Under the tree, which gently shades the area,is a bog garden that my youngest son created.He brought plants and bushes that he admires when he canoes along the river so that I could see and enjoy them.Cardinal flowers that are a startling red attract hummingbirds and the sugar bush has purple straw flowers that are just so unique one must admire them.He worked hard to put all that in and it is the base for all the rest.

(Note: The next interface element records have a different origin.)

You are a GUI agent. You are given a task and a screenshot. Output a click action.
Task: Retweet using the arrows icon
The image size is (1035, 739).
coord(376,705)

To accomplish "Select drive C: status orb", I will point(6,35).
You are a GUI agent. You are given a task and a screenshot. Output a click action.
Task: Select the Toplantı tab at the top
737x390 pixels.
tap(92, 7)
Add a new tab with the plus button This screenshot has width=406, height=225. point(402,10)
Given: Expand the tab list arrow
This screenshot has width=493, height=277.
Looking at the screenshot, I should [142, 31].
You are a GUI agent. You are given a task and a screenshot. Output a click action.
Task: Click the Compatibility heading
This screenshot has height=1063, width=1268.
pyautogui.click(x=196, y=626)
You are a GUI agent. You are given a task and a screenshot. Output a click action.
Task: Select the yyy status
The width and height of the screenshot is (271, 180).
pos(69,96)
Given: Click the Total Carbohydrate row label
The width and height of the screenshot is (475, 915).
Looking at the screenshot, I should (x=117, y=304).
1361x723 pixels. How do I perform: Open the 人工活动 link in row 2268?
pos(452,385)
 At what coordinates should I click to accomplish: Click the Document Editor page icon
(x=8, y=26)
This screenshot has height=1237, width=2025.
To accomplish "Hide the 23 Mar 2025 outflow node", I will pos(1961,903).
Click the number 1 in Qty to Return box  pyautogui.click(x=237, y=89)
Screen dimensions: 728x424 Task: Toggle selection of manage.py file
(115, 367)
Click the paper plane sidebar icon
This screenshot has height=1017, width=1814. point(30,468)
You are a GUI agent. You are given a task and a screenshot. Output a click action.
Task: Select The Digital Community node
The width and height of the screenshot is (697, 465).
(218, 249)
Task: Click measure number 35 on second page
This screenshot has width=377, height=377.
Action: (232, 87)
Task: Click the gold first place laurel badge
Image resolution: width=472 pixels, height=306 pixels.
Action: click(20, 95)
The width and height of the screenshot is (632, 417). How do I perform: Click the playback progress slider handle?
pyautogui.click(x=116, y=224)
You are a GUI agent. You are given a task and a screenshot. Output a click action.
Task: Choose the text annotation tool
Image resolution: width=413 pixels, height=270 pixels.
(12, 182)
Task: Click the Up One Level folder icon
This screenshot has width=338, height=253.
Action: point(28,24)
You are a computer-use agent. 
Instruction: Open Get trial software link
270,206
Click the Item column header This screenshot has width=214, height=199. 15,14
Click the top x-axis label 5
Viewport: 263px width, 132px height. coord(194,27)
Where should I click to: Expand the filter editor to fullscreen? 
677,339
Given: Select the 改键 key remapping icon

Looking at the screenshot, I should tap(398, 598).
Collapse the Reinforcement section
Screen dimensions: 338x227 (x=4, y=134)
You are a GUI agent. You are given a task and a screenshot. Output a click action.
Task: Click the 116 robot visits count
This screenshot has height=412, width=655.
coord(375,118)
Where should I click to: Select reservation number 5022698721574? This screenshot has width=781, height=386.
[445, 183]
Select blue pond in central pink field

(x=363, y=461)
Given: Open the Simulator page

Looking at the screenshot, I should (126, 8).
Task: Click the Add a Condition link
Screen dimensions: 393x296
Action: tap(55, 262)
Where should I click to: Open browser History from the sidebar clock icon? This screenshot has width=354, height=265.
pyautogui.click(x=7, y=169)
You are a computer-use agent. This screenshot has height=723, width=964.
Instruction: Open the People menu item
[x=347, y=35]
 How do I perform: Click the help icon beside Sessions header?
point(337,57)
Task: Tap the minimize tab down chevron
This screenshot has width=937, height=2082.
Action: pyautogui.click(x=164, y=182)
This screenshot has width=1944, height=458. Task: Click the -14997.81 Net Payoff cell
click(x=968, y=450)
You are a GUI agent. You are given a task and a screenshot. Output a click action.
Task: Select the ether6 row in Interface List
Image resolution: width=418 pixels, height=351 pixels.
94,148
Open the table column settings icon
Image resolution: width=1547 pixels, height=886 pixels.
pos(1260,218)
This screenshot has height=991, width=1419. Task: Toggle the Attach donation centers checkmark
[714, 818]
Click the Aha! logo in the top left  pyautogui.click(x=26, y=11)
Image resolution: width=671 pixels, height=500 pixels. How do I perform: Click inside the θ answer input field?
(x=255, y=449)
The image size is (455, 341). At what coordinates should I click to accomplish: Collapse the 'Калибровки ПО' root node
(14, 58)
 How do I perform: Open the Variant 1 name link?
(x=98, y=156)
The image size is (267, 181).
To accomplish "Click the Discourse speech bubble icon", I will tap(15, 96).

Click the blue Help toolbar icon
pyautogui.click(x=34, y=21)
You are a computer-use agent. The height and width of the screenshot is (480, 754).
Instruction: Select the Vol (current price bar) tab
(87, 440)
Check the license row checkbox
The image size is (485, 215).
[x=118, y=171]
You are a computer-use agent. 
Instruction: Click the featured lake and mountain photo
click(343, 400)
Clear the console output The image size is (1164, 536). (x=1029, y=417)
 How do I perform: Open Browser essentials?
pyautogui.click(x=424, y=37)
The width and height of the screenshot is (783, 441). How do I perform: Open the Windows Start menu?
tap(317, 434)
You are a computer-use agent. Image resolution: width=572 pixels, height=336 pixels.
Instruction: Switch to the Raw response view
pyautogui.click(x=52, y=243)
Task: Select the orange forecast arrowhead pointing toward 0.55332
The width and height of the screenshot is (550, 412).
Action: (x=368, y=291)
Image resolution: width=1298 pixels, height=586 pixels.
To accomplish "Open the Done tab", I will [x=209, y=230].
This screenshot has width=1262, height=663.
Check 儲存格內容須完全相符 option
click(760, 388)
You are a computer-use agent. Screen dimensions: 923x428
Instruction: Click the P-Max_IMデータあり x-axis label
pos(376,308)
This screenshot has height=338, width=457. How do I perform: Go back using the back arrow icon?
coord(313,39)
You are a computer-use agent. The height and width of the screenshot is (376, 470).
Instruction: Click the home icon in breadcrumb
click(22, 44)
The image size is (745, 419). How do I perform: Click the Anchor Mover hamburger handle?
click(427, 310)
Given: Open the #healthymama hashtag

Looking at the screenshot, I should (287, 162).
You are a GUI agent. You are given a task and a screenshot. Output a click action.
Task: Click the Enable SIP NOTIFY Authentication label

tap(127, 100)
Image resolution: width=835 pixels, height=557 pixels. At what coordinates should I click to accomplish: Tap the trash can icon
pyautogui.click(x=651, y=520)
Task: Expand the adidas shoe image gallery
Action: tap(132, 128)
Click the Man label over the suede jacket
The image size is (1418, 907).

I had nothing that I could hang that was a momento of my sister until I found a wind chime with an amethyst stone that hangs in its center .This was her February birthstone.The purple plastic circle at the end of the middle string also calls to mind her favorite flower,the lilac.There is a song,"Jeannine, I Dream of Lilac Time".I think my mother named her after that very old song.So now this chime hangs in the tree.My sister lived to create beauty and she would have loved the colors.
The card that came with the wind chime says that the Amethyst represents the Crown Chakra,which is related to thought and self-knowledge.This stone also enhances peace of mind,and bestows stability,strength and contentment.Where she is now,she is bathed in these things and more and when the gentle chime sings I am reminded of this.